Bem sabemos que fica muito mais económico ao Estado português pagar horas extraordinárias aos profissionais de Saúde do que contratar de forma permanente os recursos humanos. Mas o que será, efetivamente, mais saudável para o Serviço Nacional de Saúde e para os portugueses? Estamos convictos de que ficam todos a ganhar se o Governo reforçar os recursos humanos no SNS, permitindo completar as escalas de serviço sem ter de recorrer constantemente a horas extraordinárias ou à contratação de profissionais que não passam de remendos. Mas mesmo um bom remendo é sempre temporário.

Ganham desde logo as equipas nas unidades de Saúde, pois ao trabalharem em escalas completas e, preferencialmente, com elementos fixos, melhoram as rotinas de trabalho e interação, com ganhos para a qualidade de trabalho e para a prestação de cuidados de Saúde.

Mas ganham também todos os profissionais de Saúde que, desta forma, conseguem gozar os seus períodos de descanso, programar atividades em família ou até investir a título pessoal na sua formação.

E ganham, muito mais, todos os portugueses, com uma melhor resposta no acesso aos cuidados de saúde, sejam consultas, tratamentos, exames, cirurgias ou mesmo uma necessidade de recurso a uma urgência.

Perante estes factos, que nos parecem indesmentíveis, fica a questão: a quem interessa que se mantenha a possibilidade de os profissionais de Saúde efetuarem, sem quaisquer limites, horas extraordinárias?

À saúde do Serviço Nacional de Saúde não é, com toda a certeza.

OS DADOS
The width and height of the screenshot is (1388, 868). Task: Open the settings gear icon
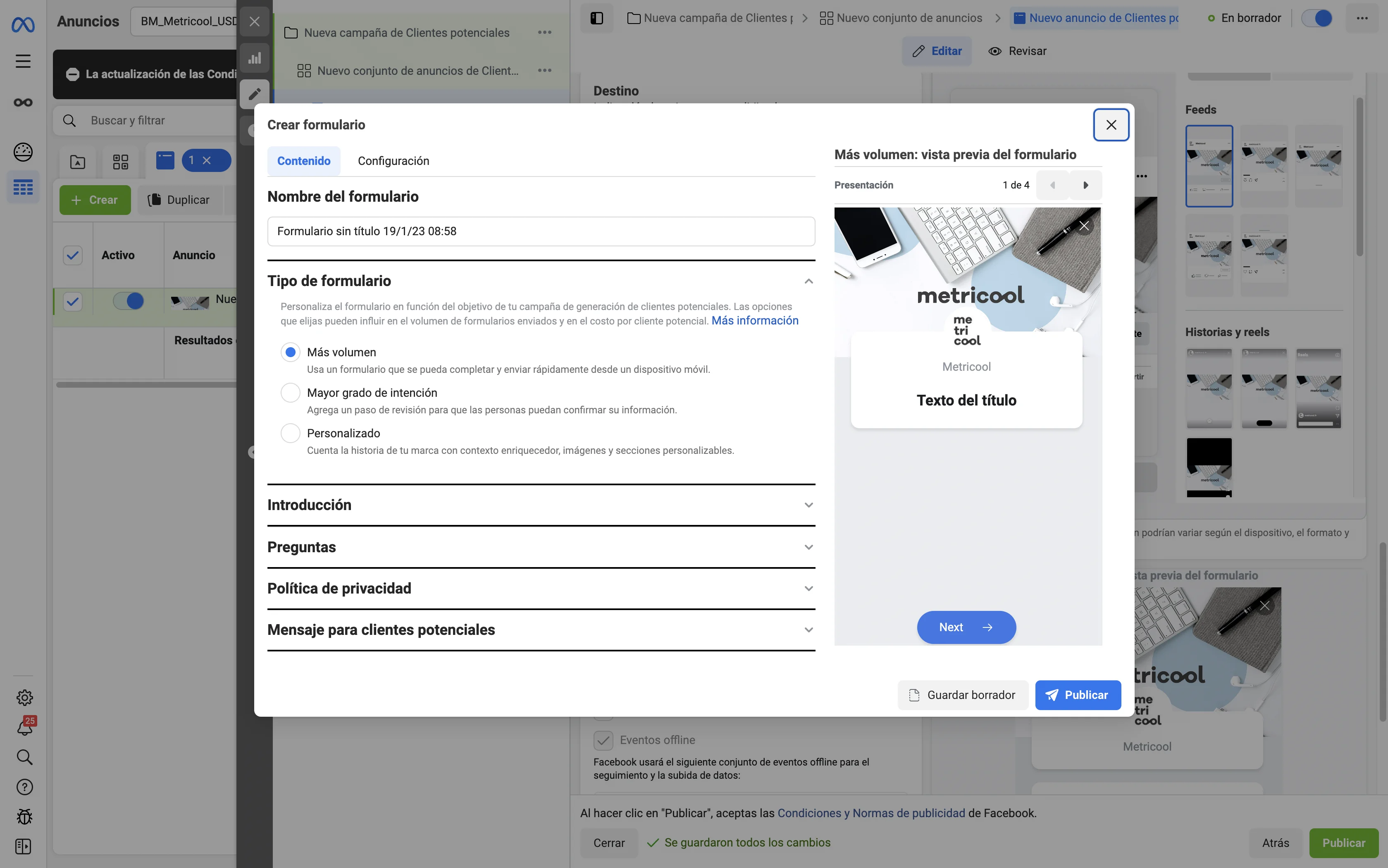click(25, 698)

* * *

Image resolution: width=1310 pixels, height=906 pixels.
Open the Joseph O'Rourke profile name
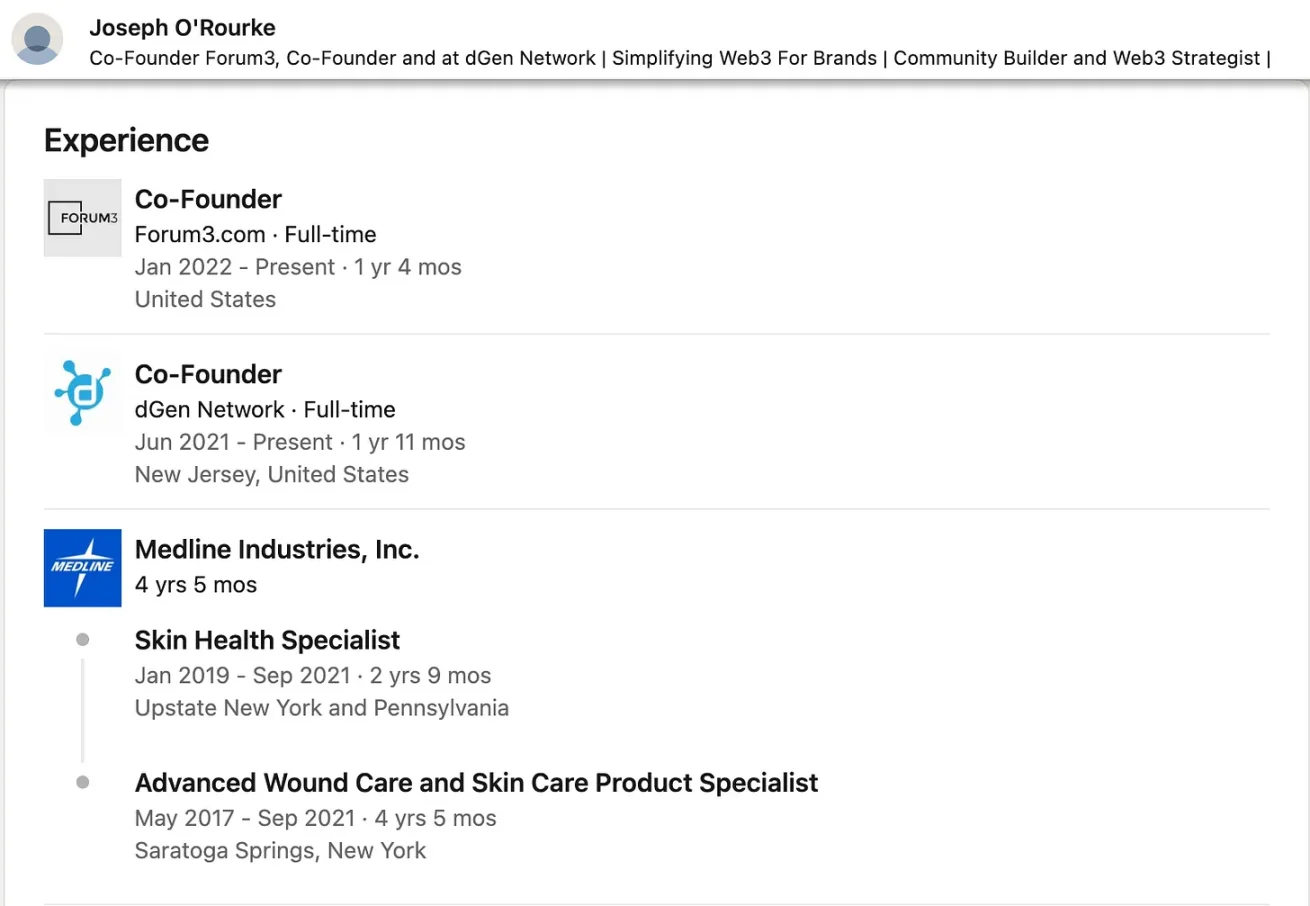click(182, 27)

TAREFA PROPOSTA
Reproduza, sem qualquer alteração, todo o trecho do texto sobre as horas extraordinárias no SNS que vai desde "Ganham desde logo" até "a uma urgência.", incluindo ambos.

RESOLUÇÃO DA TAREFA
Ganham desde logo as equipas nas unidades de Saúde, pois ao trabalharem em escalas completas e, preferencialmente, com elementos fixos, melhoram as rotinas de trabalho e interação, com ganhos para a qualidade de trabalho e para a prestação de cuidados de Saúde.

Mas ganham também todos os profissionais de Saúde que, desta forma, conseguem gozar os seus períodos de descanso, programar atividades em família ou até investir a título pessoal na sua formação.

E ganham, muito mais, todos os portugueses, com uma melhor resposta no acesso aos cuidados de saúde, sejam consultas, tratamentos, exames, cirurgias ou mesmo uma necessidade de recurso a uma urgência.